Quelle géopolitique à l’heure post-carbone ?

Nous n'allons pas passer du Moyen-Age à la renaissance d’un seul coup.

Saviez-vous que 80 minutes d’exposition au soleil sur la planète suffiraient à répondre au besoin de production mondiale d’électricité annuelle? Autrement dit nous ne sommes plus face à un problème théorique d’accès à l’énergie mais à un enjeu massif de stockage de cette énergie !

La Chine, après avoir tiré une grande partie de sa croissance d’un usage intensif du pétrole, est aujourd’hui championne mondiale des énergies vertes, notamment du photovoltaïque, parce qu’elle maîtrise 95% des ressources de métaux rares indispensables aujourd’hui au stockage de l’énergie électrique. Ce qui n’est pas sans conséquence sur notre dépendance énergétique.

D’après Guillaume Pitron, l’auteur de “La guerre des métaux rares - La face cachée de la transition énergétique et numérique” la France a raison de tenter de changer de modèle énergétique mais il ne faut pas croire que nous allons passer du Moyen-Age à la renaissance d’un seul coup. Il ne faut pas croire que le choix qui nous est proposé est de passer d’un âge sombre fait d’hydrocarbures à la Renaissance. Le monde est beaucoup plus complexe que cela.
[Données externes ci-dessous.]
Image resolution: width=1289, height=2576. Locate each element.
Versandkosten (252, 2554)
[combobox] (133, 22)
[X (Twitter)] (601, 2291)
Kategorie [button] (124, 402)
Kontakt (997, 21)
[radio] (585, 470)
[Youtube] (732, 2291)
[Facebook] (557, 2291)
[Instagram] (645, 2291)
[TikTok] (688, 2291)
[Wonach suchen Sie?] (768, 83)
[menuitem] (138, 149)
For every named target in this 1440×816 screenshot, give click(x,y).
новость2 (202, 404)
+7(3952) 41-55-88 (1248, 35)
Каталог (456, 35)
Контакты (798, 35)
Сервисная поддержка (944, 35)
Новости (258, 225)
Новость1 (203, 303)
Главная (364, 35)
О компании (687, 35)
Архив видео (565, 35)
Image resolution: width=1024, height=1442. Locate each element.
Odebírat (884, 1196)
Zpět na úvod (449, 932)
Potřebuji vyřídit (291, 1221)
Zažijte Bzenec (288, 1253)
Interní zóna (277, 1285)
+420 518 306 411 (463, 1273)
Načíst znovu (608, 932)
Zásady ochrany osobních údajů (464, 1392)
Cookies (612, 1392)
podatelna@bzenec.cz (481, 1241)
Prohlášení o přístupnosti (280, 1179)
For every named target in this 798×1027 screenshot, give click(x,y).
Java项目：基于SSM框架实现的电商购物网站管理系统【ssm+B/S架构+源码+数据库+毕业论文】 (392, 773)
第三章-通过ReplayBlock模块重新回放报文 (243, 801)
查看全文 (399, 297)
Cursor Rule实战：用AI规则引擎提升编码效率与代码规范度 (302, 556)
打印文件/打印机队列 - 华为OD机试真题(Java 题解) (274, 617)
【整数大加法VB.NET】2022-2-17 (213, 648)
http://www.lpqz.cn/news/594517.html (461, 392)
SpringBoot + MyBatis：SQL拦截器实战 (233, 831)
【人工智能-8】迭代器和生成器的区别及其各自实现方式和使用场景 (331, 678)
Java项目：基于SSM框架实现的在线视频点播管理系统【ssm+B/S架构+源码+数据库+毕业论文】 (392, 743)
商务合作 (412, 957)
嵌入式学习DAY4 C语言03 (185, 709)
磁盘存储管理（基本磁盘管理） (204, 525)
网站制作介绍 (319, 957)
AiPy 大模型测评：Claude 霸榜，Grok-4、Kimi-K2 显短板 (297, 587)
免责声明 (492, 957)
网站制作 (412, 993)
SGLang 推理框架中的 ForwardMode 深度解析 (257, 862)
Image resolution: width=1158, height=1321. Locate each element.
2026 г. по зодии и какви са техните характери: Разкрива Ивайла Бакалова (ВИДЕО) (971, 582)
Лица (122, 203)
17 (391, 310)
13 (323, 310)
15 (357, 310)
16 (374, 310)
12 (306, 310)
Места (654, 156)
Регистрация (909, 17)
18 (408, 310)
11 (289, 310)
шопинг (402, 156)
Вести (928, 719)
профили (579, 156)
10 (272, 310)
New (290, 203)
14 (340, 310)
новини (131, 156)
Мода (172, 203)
Par exemple, pour produire des énergies vertes et construire des panneaux solaires, il va bien falloir gratter l’écorce terrestre pour récupérer des matériaux plus ou moins rares.

Retrouvez l’intégralité de l’interview de Guillaume Pitron dans le podcast « le monde qui vient en questions »  sur Boma France.

Nous n’avons pas encore trouvé la solution technologique pour stocker proprement ces énergies. Pour l’instant la bascule vers les énergies renouvelables nécessite des solutions de stockage très gourmandes en matières premières que nous sommes obligés d’importer. Nous avons besoin pour cela de ressources que nous ne possédons pas. Il faut du lithium, du graphite, du cobalt pour les batteries.  Et les conditions d’extraction et de raffinage sont tout sauf propres…

Une stratégie politique post-carbone est nécessaire mais elle pose simultanément la question de la dépendance à l’égard des états qui nous livrent les matières premières rares. Comme le dit Guillaume Pitron, le XIXème siècle a été dominé par l’Angleterre Victorienne qui extrayait le charbon, qui l’exploitait et remontait dans la chaine de valeur au point de devenir un pays leader de la première révolution industrielle. Puis le pétrole a pris le relai au XXème siècle et le USA, les pays du Moyen Orient ont tiré leur épingle du jeu. Peu de gens se rendent compte à quel point la Chine est un leader de l’extraction des matières premières. Ils ne se rendent pas compte que si elle détient ce monopole, elle va monter dans la chaine de valeur. Ainsi, plutôt que de vendre des matières premières elle va vendre des produits finis et des services. C’est ce qui est en train de se passer.

Face à ces contraintes multiples, l’Europe pourrait-elle privilégier le nucléaire au nord et déployer dès à présent le photovoltaïque au sud ? Cette approche permettrait  de rétablir un équilibre géopolitique, notamment face à l’hégémonie annoncée de la Chine. Les équilibres géopolitiques au regard de la question énergétique vont être bouleversés dans les vingts prochaines années et réduire la question de la transition à la seule question environnementale est dangereux.